Les manifestants dénonçaient pêle-mêle sur les panneaux et banderoles la «vaccination forcée», la «surveillance de masse» et les «discriminations» générées selon eux par l’ensemble des restrictions imposées depuis le début de la pandémie de Covid-19 au sein de la Confédération helvétique.

Les êtres humains ne sont pas là pour être tracés, pour être traités comme du bétail

Le rassemblement a aussi appelé à voter «non» au référendum organisé le 28 novembre sur la «loi Covid-19» encadrant un dispositif anti-Covid, qui selon eux, a été durci par des modifications parlementaires intervenues en mars dernier.

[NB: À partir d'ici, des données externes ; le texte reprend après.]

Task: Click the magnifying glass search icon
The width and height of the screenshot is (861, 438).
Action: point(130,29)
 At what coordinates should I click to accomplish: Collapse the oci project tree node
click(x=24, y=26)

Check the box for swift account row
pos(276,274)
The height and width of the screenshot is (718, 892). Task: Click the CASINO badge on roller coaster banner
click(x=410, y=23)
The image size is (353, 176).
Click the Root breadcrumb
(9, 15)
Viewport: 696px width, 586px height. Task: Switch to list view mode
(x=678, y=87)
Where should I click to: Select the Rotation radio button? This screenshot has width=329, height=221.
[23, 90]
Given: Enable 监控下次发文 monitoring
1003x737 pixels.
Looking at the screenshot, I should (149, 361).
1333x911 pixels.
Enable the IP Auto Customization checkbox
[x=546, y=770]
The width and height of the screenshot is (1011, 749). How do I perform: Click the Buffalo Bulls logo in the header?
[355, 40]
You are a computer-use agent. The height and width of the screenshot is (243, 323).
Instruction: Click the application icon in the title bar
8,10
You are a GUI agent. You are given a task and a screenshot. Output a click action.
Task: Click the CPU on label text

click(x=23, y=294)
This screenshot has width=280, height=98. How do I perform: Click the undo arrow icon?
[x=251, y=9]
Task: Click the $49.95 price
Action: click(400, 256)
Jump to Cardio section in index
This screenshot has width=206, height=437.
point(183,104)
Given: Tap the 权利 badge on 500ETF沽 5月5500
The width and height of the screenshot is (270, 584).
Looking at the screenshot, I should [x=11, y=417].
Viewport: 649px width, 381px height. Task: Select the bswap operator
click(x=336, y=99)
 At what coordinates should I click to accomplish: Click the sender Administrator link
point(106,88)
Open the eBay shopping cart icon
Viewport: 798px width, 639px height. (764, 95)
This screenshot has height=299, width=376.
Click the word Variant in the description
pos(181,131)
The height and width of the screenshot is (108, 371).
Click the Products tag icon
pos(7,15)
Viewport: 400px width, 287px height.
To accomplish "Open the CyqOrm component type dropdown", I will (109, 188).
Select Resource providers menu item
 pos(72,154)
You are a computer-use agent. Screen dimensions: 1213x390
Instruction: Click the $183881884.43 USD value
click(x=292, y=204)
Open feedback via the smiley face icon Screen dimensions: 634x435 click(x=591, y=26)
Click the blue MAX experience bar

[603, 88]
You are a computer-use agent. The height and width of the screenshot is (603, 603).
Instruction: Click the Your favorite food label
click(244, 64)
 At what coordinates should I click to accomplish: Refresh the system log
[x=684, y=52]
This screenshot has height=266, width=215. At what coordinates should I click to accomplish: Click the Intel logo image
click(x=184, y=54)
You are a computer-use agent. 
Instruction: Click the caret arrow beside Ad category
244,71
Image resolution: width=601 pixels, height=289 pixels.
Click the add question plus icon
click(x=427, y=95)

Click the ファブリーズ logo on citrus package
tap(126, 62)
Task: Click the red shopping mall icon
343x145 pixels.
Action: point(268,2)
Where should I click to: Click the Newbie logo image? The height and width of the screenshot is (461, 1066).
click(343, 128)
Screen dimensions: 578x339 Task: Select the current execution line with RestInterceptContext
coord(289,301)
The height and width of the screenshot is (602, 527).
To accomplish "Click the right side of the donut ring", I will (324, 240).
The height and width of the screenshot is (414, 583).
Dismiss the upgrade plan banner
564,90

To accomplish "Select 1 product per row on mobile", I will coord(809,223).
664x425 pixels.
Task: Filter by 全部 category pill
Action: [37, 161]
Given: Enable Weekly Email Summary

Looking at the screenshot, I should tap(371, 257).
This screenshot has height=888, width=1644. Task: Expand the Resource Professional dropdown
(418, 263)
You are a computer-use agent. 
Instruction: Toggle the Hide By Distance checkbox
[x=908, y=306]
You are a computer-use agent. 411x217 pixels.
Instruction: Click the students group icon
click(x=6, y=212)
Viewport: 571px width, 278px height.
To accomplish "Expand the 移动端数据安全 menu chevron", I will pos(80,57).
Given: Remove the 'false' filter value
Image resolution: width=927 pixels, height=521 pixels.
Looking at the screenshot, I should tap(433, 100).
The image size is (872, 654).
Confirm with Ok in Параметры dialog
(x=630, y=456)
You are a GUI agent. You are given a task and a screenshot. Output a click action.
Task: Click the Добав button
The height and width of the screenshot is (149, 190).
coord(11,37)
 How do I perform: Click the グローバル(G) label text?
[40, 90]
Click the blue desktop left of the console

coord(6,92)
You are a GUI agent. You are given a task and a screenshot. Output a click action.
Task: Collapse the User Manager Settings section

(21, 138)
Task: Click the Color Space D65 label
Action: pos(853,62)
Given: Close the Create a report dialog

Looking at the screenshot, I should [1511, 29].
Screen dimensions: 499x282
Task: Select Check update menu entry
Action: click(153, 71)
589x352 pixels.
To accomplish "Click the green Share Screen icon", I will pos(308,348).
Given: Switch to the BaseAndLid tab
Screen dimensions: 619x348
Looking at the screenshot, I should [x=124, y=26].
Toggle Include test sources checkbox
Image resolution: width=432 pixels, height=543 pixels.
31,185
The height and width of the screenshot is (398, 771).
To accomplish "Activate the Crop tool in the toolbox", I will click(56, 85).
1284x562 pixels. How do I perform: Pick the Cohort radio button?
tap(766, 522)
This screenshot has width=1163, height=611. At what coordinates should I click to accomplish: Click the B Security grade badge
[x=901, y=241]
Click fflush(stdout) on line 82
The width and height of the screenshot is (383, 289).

Ces modifications permettent notamment de donner la base légale nécessaire à l’instauration d’un «certificat Covid» pour les personnes vaccinées ou guéries, tout en étendant les possibilités de traçage des contacts pour «briser les chaînes de contamination».

«Cette loi est discriminatoire, ça va créer une société à deux vitesses et ce n’est pas du tout en accord avec notre constitution et nos valeurs suisses», a affirmé à l’AFP Agnès Aédo, porte-parole des «Amis de la constitution», un des groupes à l’origine du référendum.

«Les êtres humains ne sont pas là pour être tracés, pour être traités comme du bétail et on ne doit pas faire de ségrégation entre les différentes personnes, ça c’est le message vraiment important»«», a ajouté Chloé Frammery, l’une des figures de proue des militants anti-restrictions sanitaires en Suisse romande.